● **Task**: Leave out the pictures and return every entry exactly as it appears.

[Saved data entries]
-.-.-

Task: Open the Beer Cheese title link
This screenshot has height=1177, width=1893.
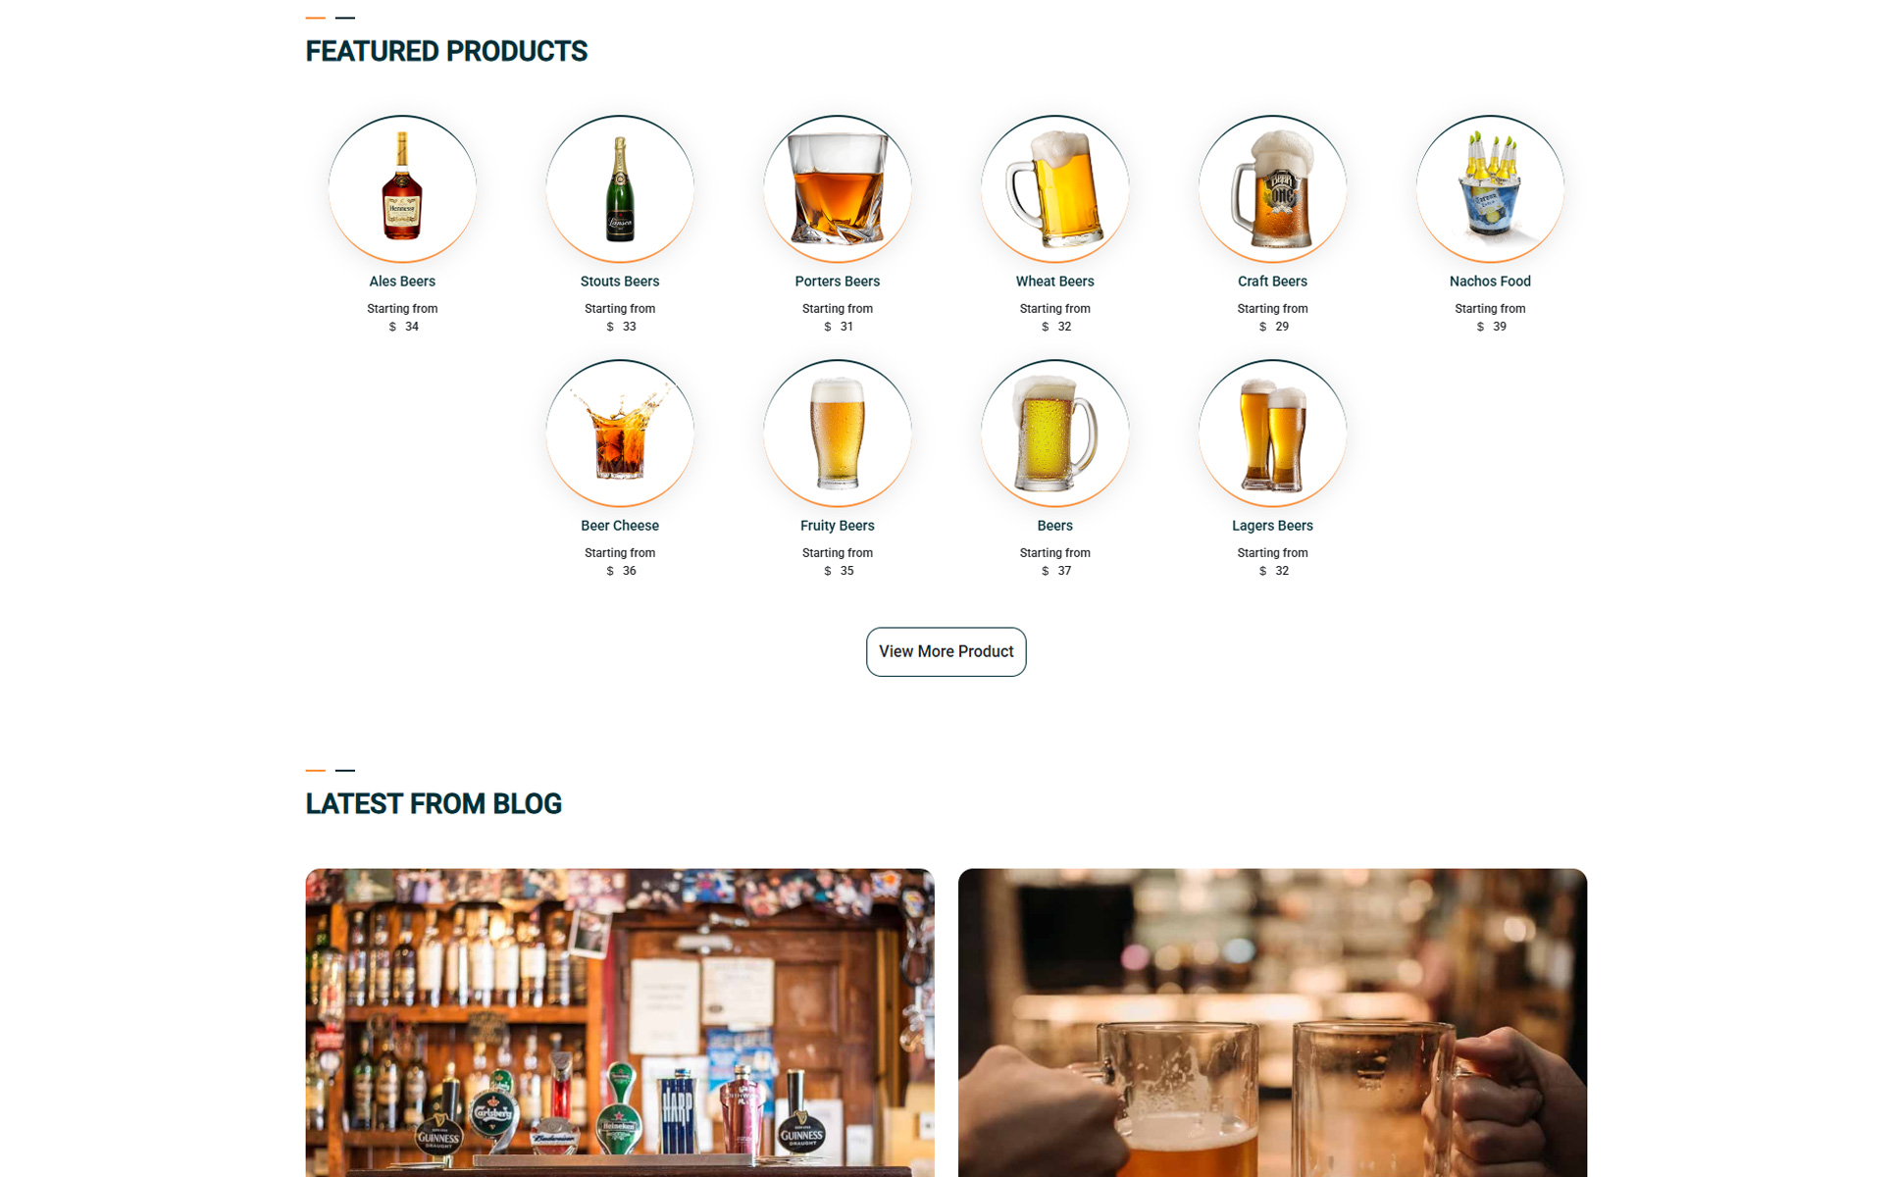Action: [x=620, y=526]
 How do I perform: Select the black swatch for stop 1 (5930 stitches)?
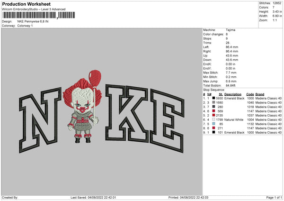point(213,98)
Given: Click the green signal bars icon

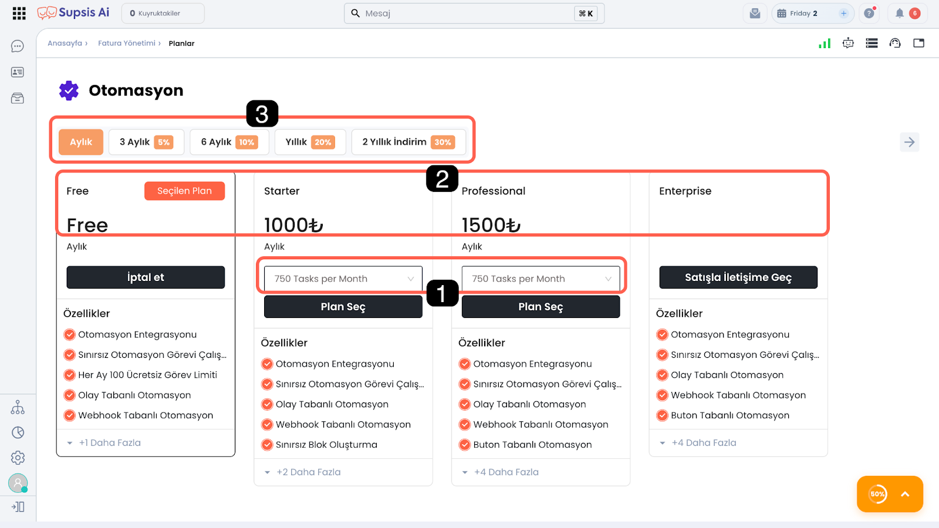Looking at the screenshot, I should [x=825, y=43].
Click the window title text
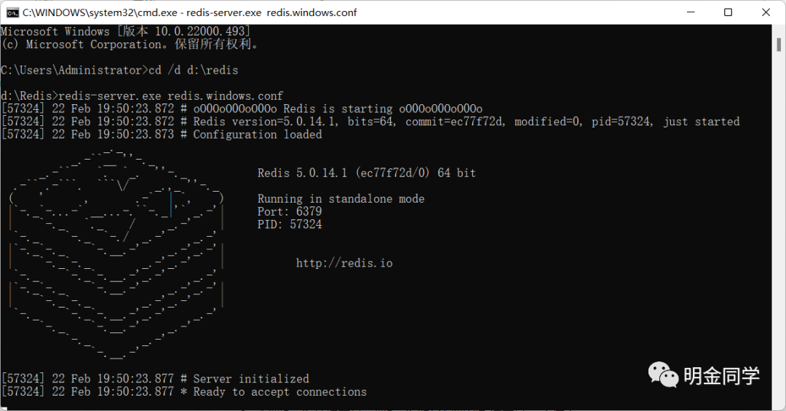 coord(189,12)
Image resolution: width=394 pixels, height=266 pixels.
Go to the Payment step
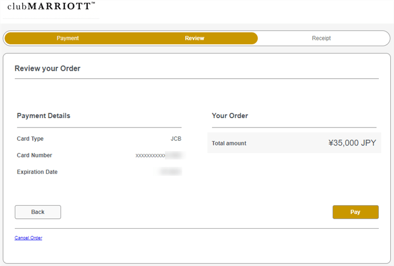pyautogui.click(x=68, y=38)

-.-.-

● **Answer space**:
Task: Open the Beer Cheese title link
This screenshot has height=1177, width=1893.
Action: [x=620, y=526]
 How do I perform: Select the black swatch for stop 1 (5930 stitches)?
point(213,98)
Given: Click the green signal bars icon

Looking at the screenshot, I should [x=825, y=43].
Click the window title text
 coord(189,12)
Image resolution: width=394 pixels, height=266 pixels.
Go to the Payment step
pyautogui.click(x=68, y=38)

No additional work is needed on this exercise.